Book bans are part of a larger bundle meant to curtail any progress made in the past decade, especially progress that emerged from the global Black Lives Matter protests during the summer of 2020. Indeed, the legislative attacks on teaching about race, gender, and sexuality have resulted in a landscape where LGBTQ students can be outed against their will, Black educators are being pushed out of public schools, and LGBTQ teachers are made targets of online hate mobs. Contentious battles over curriculum and policy are always an adjudication of whose voices and experiences matter in public spaces, including public schools. The proliferation of book bans represents legislative assaults on LGBTQ and BIPOC students, educators, authors, and communities.
I, like many educators, feel the sense of dread that accompanies the onslaught of news about the political horrors happening in many states, including my home state of Florida.

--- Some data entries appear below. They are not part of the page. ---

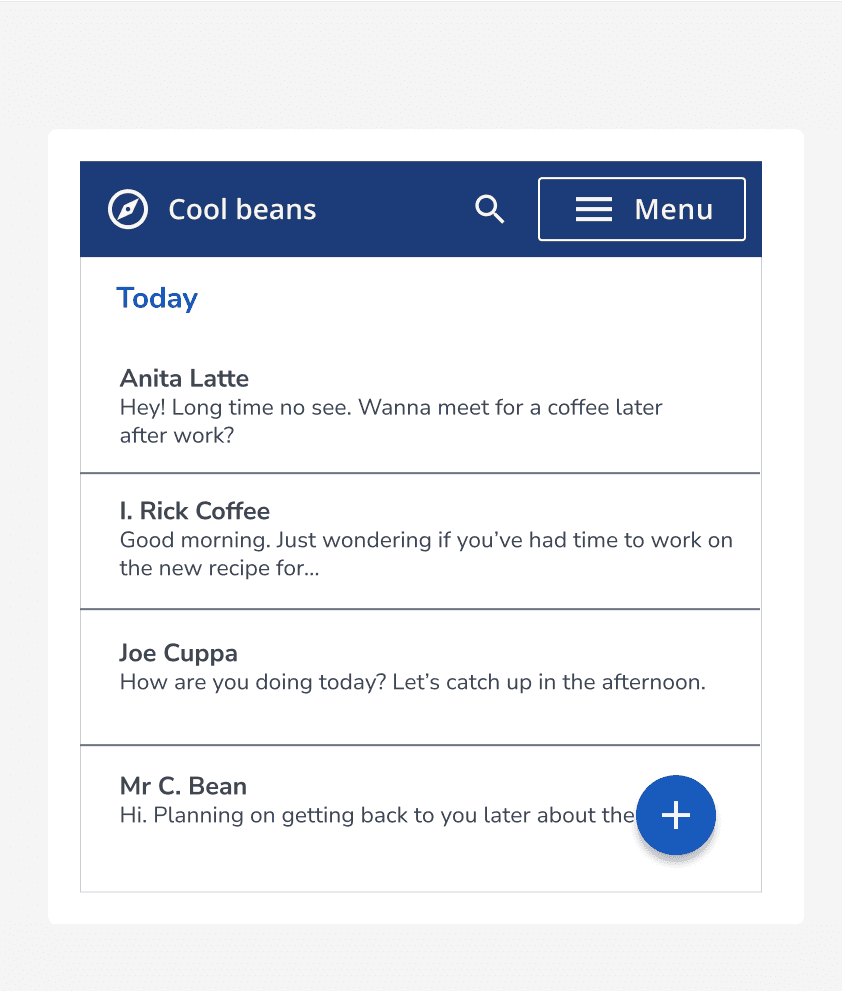This screenshot has height=991, width=842.
Task: Click the Cool beans title text
Action: pyautogui.click(x=242, y=209)
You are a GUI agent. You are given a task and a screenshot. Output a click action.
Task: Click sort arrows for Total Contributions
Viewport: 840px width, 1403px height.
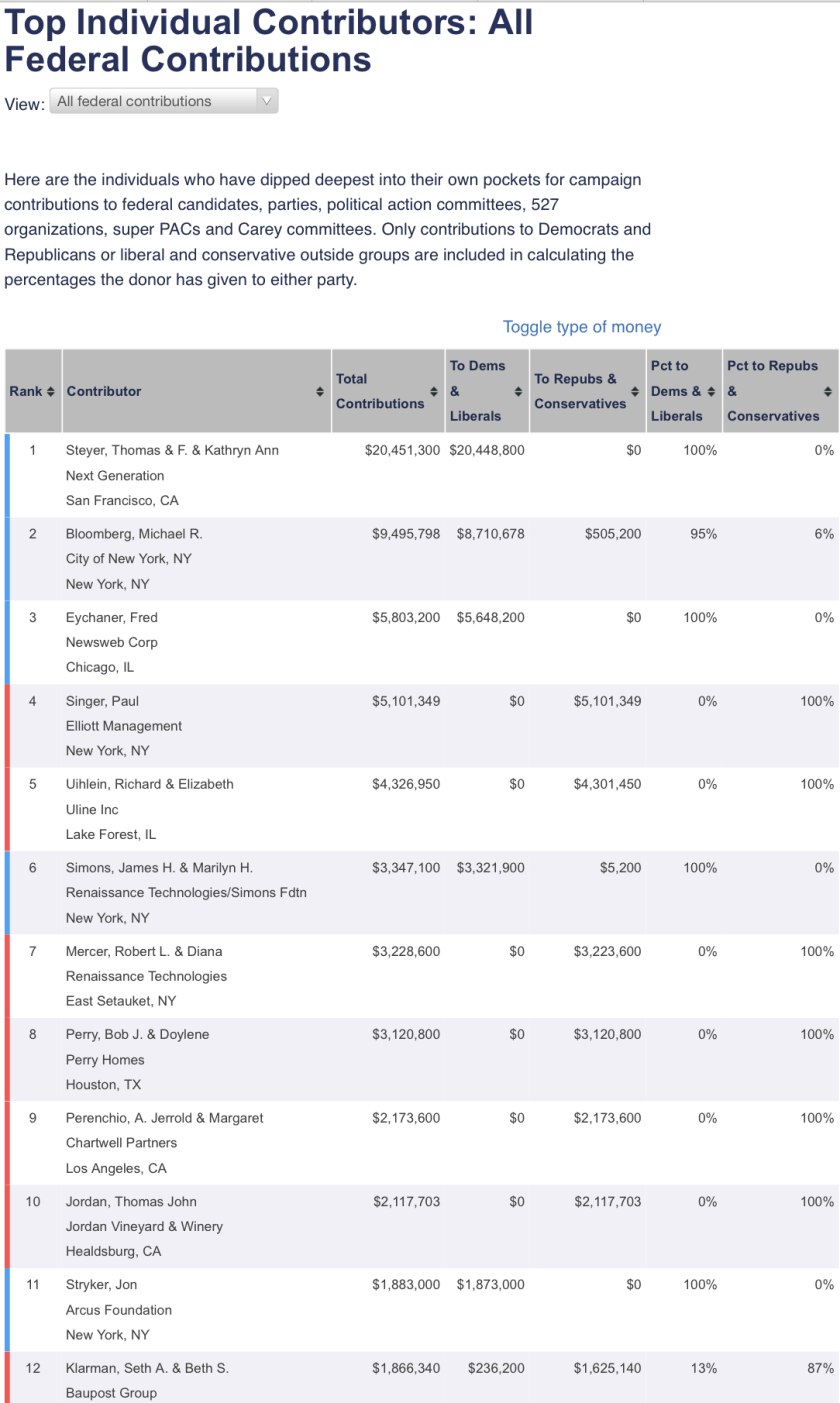pyautogui.click(x=433, y=391)
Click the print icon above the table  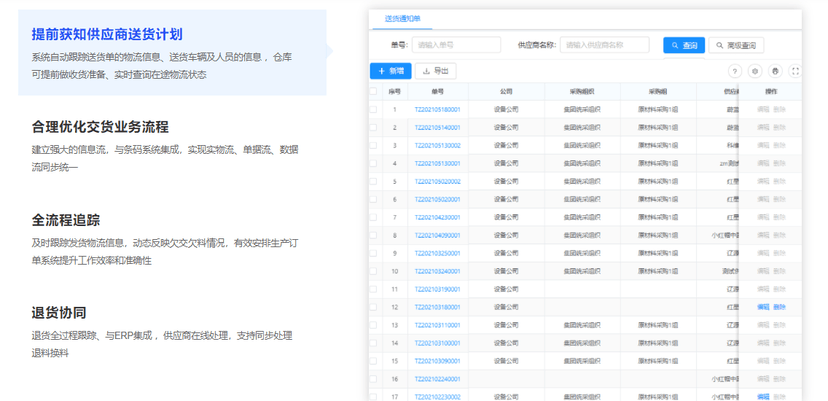(775, 71)
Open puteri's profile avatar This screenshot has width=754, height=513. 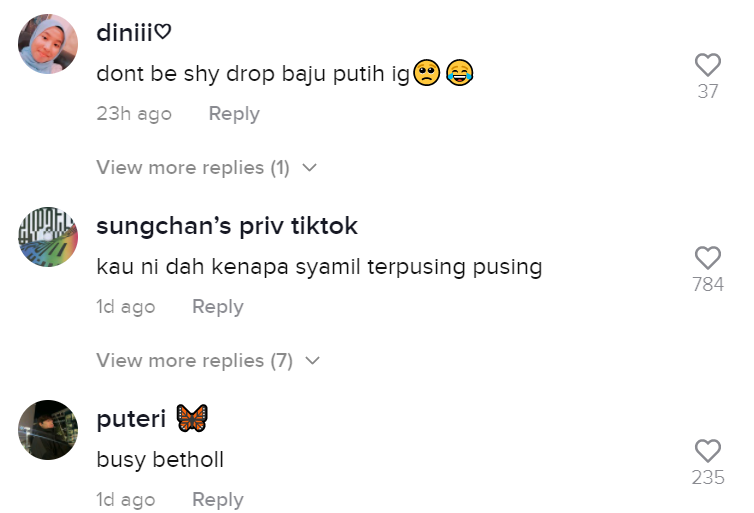click(x=48, y=430)
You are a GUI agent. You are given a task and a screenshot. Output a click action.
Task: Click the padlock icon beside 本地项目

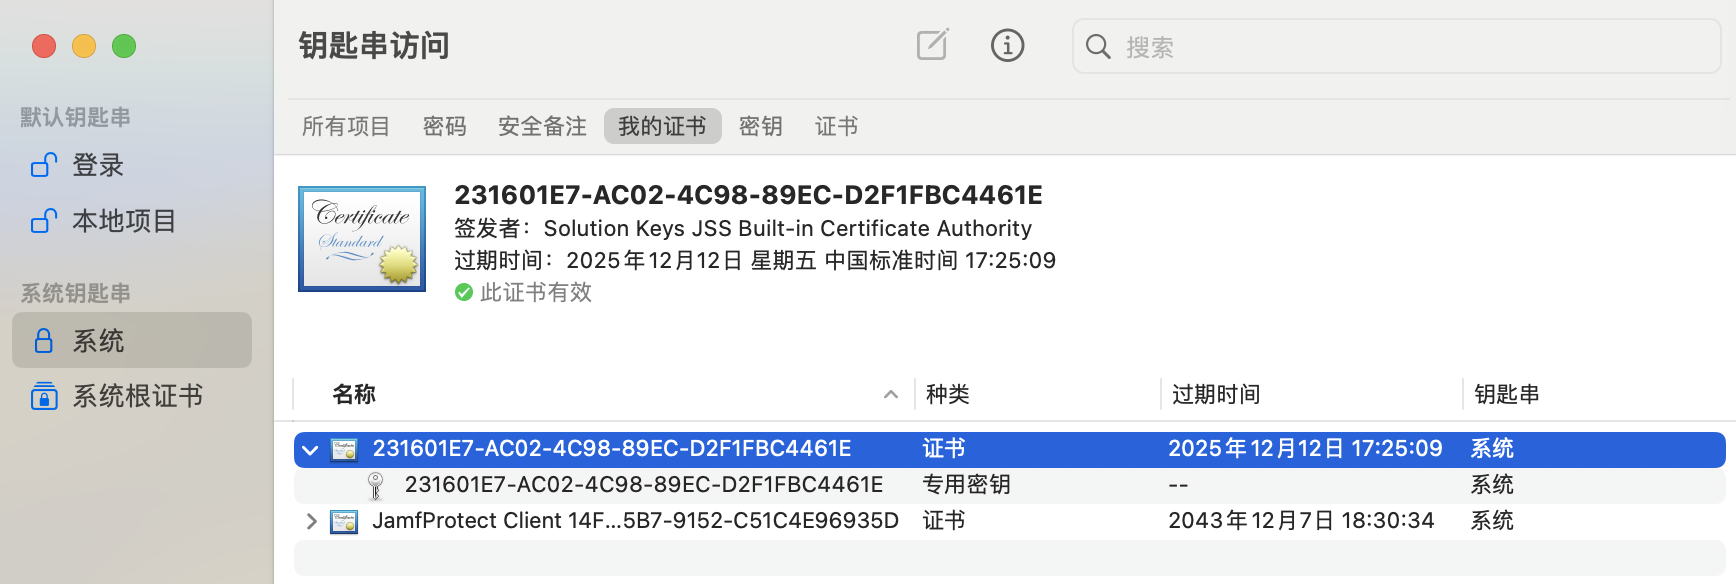tap(44, 220)
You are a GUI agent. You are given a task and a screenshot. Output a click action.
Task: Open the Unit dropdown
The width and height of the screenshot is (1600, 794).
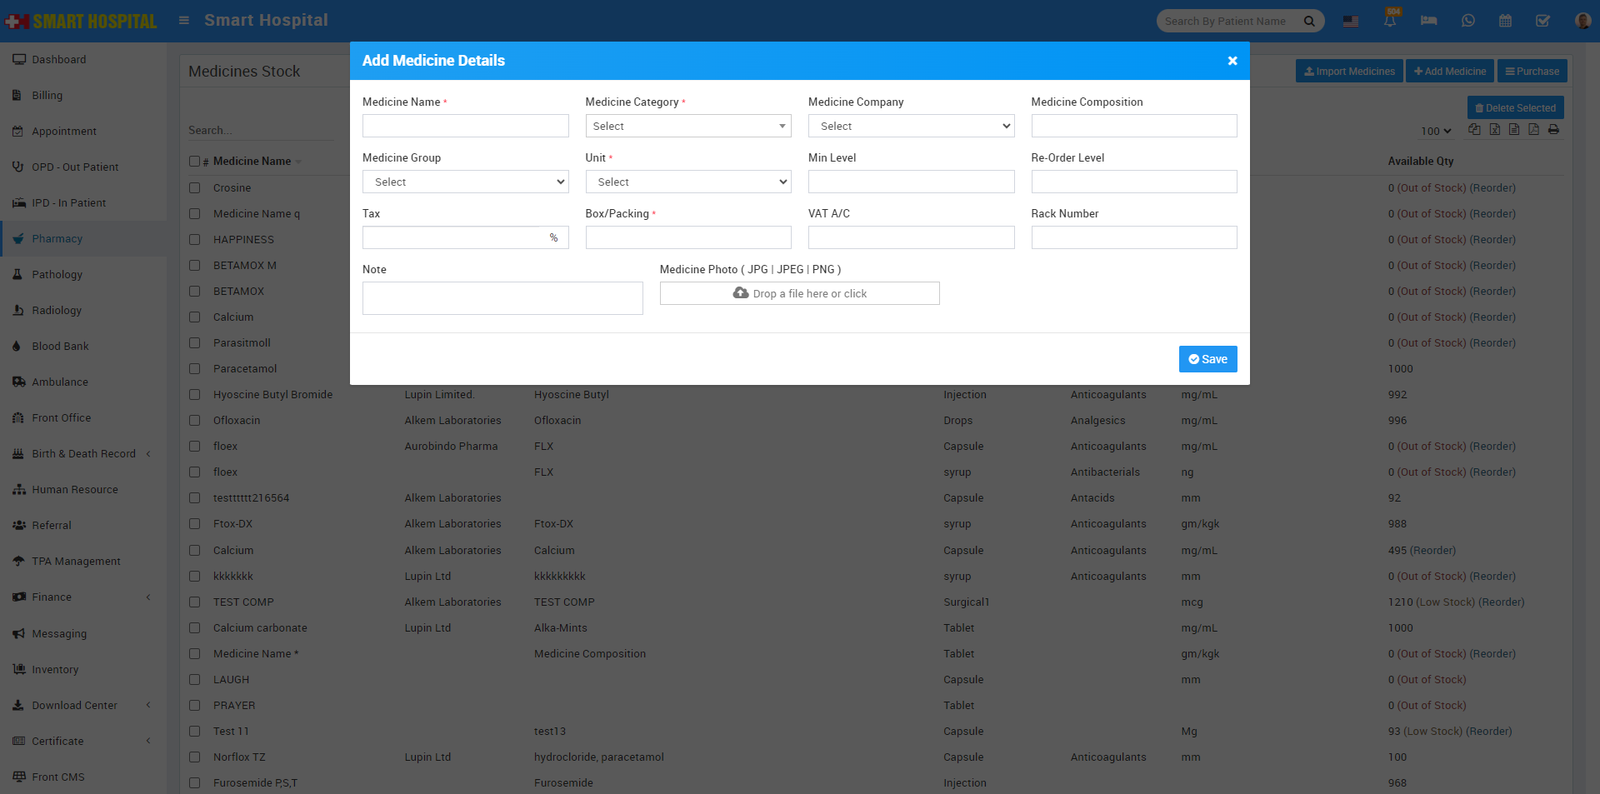tap(688, 182)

The high school I graduated from issued an order that NCTE called “a book ban like no other” years after I graduated. Yet, as former educator turned politician Harvey Milk informed, “You gotta give ’em hope.” Two facts make me believe the battle over books and democratic education are winnable in the immediate future if we place importance on school board races.
One, the movement that seeks to target, ban, and attack LGBTQ and BIPOC students and texts is largely losing in school board races. Many of the candidates who ran on racist, sexist, homo- and transphobic platforms lost precisely because of those platforms. These election results echo recent polling data: a CBS poll found that over 80% of voters do not support the type of book bans we’re seeing metastasize in state houses and school boards.
Two, school board races have notoriously low participation rates across the country. These low rates stem from several reasons, including the timing. School board races typically take place in months removed from federal elections in November. In other words, the school board members pushing racist, sexist, homo- and transphobic policies are often sitting in their seats because of a small minority of eligible voters in their constituency. This small minority is often pushed to the polls by actors who want to enact harmful legislation. Reading the previously cited CBS poll, journalist Jamelle Bouie noted that the leaders and activists pushing bans “aren’t capturing the public mood on this issue as much as they are successfully using it to mobilize their supporters and send them to the voting booth.” People who believe in pluralism, public education, and democracy can organize around messages that emphasize the importance of including voices in the curriculum who have historically been silenced and maligned. Public opinion is clearly on the side of open discourse, civic dialogue, and teaching honest history.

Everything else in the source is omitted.